WZTF
- Scranton, South Carolina; United States;
- Broadcast area: Florence, South Carolina
- Frequency: 102.9 MHz
- Branding: The Flo 102.9

Programming
- Format: Urban adult contemporary

Ownership
- Owner: iHeartMedia, Inc.; (iHM Licenses, LLC);
- Sister stations: WDAR-FM, WDSC, WEGX, WJMX, WJMX-FM, WRZE, WWRK

History
- First air date: 1991; 35 years ago
- Former call signs: WJZX (1991) WSQN (1991–2003) WURV (2003–2005) WWRK (2005–2006) WWRK-FM (2006)

Technical information
- Licensing authority: FCC
- Facility ID: 3115
- Class: A
- ERP: 2,900 watts
- HAAT: 142 meters (466 ft)
- Transmitter coordinates: 34°0′39.00″N 79°45′24.00″W﻿ / ﻿34.0108333°N 79.7566667°W

Links
- Public license information: Public file; LMS;
- Website: theflo1029.com

= WZTF =

WZTF (102.9 FM) is a radio station broadcasting an urban adult contemporary format. Licensed to Scranton, South Carolina, United States, the station serves the Florence, South Carolina area. The station is currently owned by iHeartMedia, Inc., through licensee iHM Licenses, LLC. Its studios are located in Florence, and its transmitter is located south of Effingham, South Carolina.

==History==
WSQN was adult contemporary before becoming a soft AC station called "light and easy Sunny 102.9" airing a syndicated format from Broadcast Programming called AC45+. Its later formats included oldies and, under Root Communications, "Old school" R & B oldies. As WURV ("The River") it was classic rock, and it was modern rock "Rock 102.9" and then classic hits "102.9 the Point" using the letters WWRK.

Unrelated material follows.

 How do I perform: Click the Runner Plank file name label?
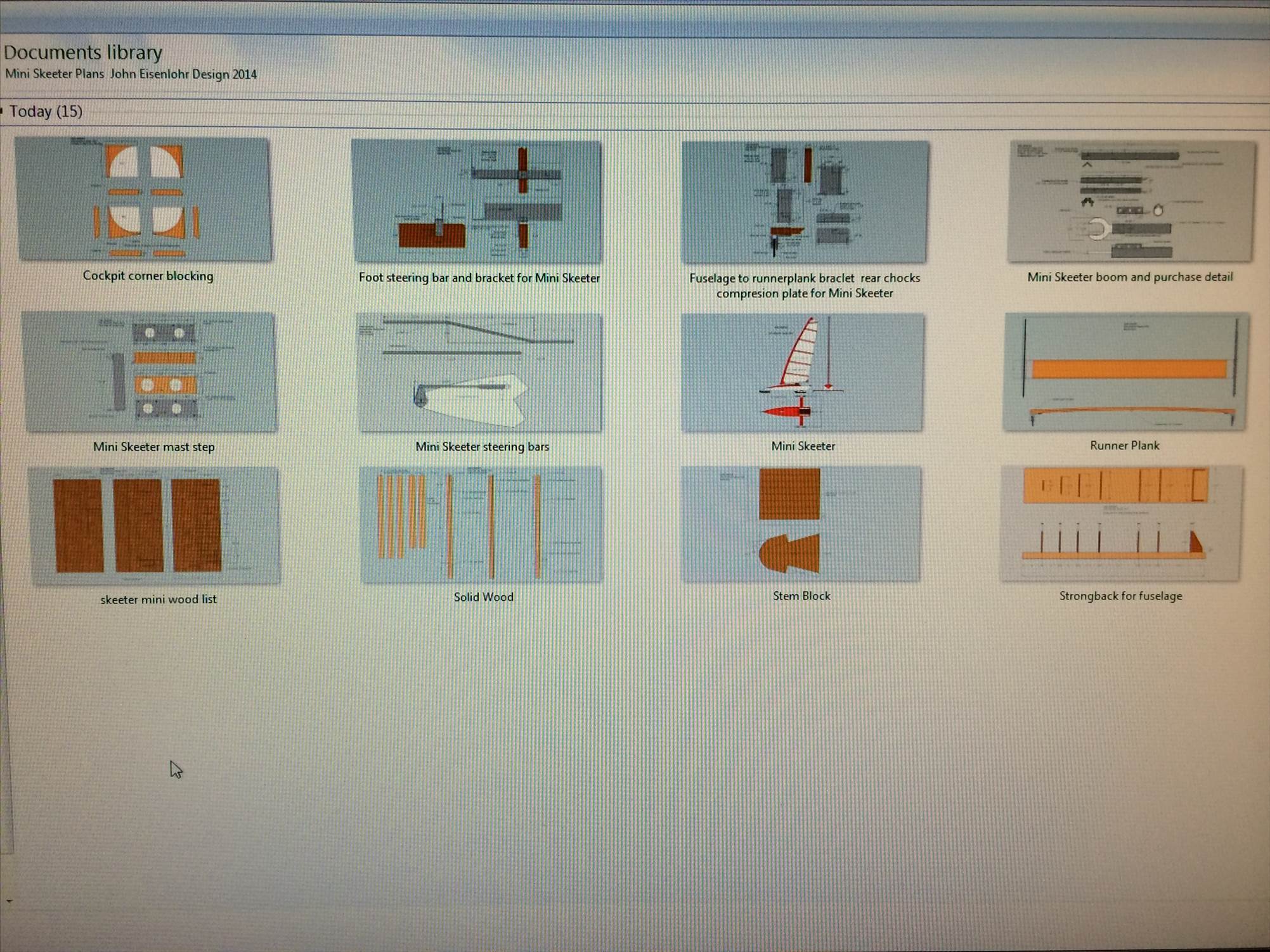tap(1124, 446)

In a deal announced in February 1997, Root Communications Ltd. announced plans to buy eight radio stations owned by Florence-based Atlantic Broadcasting, including WSQN. Qantum Communications Inc. purchased Florence's Root Communications Group LP stations in 2003.

On May 15, 2014, Qantum Communications announced that it would sell its 29 stations, including WZTF, to Clear Channel Communications (now iHeartMedia), in a transaction connected to Clear Channel's sale of WALK AM-FM in Patchogue, New York to Connoisseur Media via Qantum. The transaction was consummated on September 9, 2014.